Selected passage START
How I handle Unhelpful Advice
- James

- May 10
- 5 min read
Hello, welcome to another moment of clarity.
One of the hardest parts of caring for someone with dementia has not always been the dementia itself. Sometimes it has been the noise around it. The opinions. The comments said too casually. The advice handed out in waiting rooms, over cups of tea, or in supermarket aisles by people who mean well but do not really understand what life looks like behind your front door.
I used to take every piece of advice to heart. I thought maybe someone else had found the answer I was missing. Maybe there was a better way to calm Mum when she became frightened in the evenings. Maybe there was a way to stop the repeated questions from wearing me down. Maybe I was doing something wrong.
Over time, I realised that a lot of advice comes from discomfort. People want to fix what they cannot fully sit with. Dementia makes many people uneasy because it does not follow the neat rules they expect from illness. It shifts constantly. What works one day might completely fail the next.
Now, when advice comes my way, I try to meet it with a quieter mind. Some of it helps. Some of it hurts. Most of it says more about the speaker than it does about the person living with dementia.
“You just need to correct her”
One of the earliest pieces of advice I received was to keep correcting Mum whenever she became confused.
“If she says something wrong, you should remind her of the truth.”
At first, I tried.
If she thought her own mother was still alive, I gently explained that she had passed many years ago. If she forgot what year it was, I corrected her. If she insisted she needed to “go home” while sitting in the house she had lived in for decades, I tried reasoning with her.
It usually ended in distress.
I remember one afternoon in particular. Mum became convinced she needed to leave because her parents would be worried about her. I reminded her, carefully and softly, that they were gone. I watched the grief hit her like brand new news. The pain on her face was immediate and real. A few minutes later, she had forgotten the conversation completely, but the sadness lingered in her body.
That was the moment I stopped treating every confusion like a problem to solve.
Now I understand that emotional truth matters more than factual accuracy most days. I no longer feel the need to drag her back into reality every time her mind drifts elsewhere.
Selected passage END
Information provided START
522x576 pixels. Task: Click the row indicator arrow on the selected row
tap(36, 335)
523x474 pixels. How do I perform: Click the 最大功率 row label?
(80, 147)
Information provided END
» **Work request A**
Answer these questions about the post on handling unhelpful advice:
(i) In what three places does the post say advice gets handed out?
(ii) Why did Mum believe she needed to leave that one afternoon?
(iii) What does the writer now say matters more than factual accuracy most days?
» **Work request B**
Please write the next few paragraphs of the post on handling unhelpful advice, picking up after its final sentence.

» **Exercise output A**
(i) In waiting rooms, over cups of tea, and in supermarket aisles.
(ii) She believed her parents would be worried about her.
(iii) Emotional truth.

» **Exercise output B**
“Have you tried keeping her busy?”
People often suggest activities as though dementia can be managed with enough puzzles and colouring books.
“Maybe she just needs stimulation.”
“Have you tried memory games?”
“Keep her busy and she’ll settle.”
There is truth inside some of that. Routine can help. Gentle activities can bring comfort. Mum still enjoys folding towels with me or sitting in the garden listening to birds. But dementia is not boredom. Agitation is not always solved with entertainment.
There were days when I felt exhausted from trying to create the perfect calm environment. Music playing softly. Fresh tea made. Television off. A simple activity ready at the table. Then suddenly, for reasons none of us could understand, she would become frightened or angry anyway.
I used to feel like I had failed.
Now I know that dementia has currents underneath it that cannot always be seen. Hunger, pain, fear, exhaustion, overstimulation, shadows moving across the room, even a strange noise outside can change everything within minutes.
Sometimes there is no perfect response. Sometimes sitting quietly beside someone is enough.

The Advice That Sounds Like Judgment
Some advice does not arrive gently at all.
“You need to be more patient.”
“You shouldn’t let it upset you.”
“You must stay positive.”
Those comments used to stay with me for days.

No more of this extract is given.